*Source text*
Cypress Village in Jacksonville, FL, is one of 15 CCRCs in Healthpeak’s portfolio.

Healthpeak Properties President and CEO Scott Brinker said the real estate investment trust’s continuing care retirement community portfolio isn’t on the market — yet — but that a potential sale is something the company “will continue to evaluate.”

During a third-quarter earnings call on Wednesday, Brinker said that the 15-property CCRC portfolio is not a “perfect fit” for the Denver-based REIT and that the firm will be “opportunistic and open-minded” if a good opportunity to exit it ever existed. 

Brinker, formerly president and chief investment officer, recently succeeded Tom Herzog as CEO, keeping the title of president as well. Brinker said during the earnings call that the REIT is not making any major changes and will continue to prioritize its other business lines, life sciences and medical office buildings, in its capital allocations.

Other than CCRCs, Healthpeak exited its senior housing business with $4 billion in proceeds in 2020 and 2021. Brinker said that although Healthpeak did not view the senior housing business negatively, the business did not “produce a story” that was marketable to its investors. 

Brinker also mentioned that Healthpeak “dramatically” reduced its Brookdale Senior Living concentration in 2019, giving the REIT strategic control in the CCRC portfolio and a strong operating partner in Life Care Services. In early 2021, the REIT sold 24 Brookdale communities to Hunt Valley, MD-based REIT Omega Healthcare Investors.

*Things to do*
A - According to the Healthpeak article, whom did Scott Brinker succeed as CEO?
B - Reproduce the Healthpeak article starting with "Healthpeak Properties President" and going on through "its capital allocations.", substituting "investor call" for "earnings call".

*Provided data*
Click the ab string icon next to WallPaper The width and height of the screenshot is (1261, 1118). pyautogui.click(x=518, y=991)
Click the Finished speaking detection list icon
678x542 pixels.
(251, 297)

*Task-by-task solutions*
A - Tom Herzog

B -
Healthpeak Properties President and CEO Scott Brinker said the real estate investment trust’s continuing care retirement community portfolio isn’t on the market — yet — but that a potential sale is something the company “will continue to evaluate.”

During a third-quarter investor call on Wednesday, Brinker said that the 15-property CCRC portfolio is not a “perfect fit” for the Denver-based REIT and that the firm will be “opportunistic and open-minded” if a good opportunity to exit it ever existed. 

Brinker, formerly president and chief investment officer, recently succeeded Tom Herzog as CEO, keeping the title of president as well. Brinker said during the investor call that the REIT is not making any major changes and will continue to prioritize its other business lines, life sciences and medical office buildings, in its capital allocations.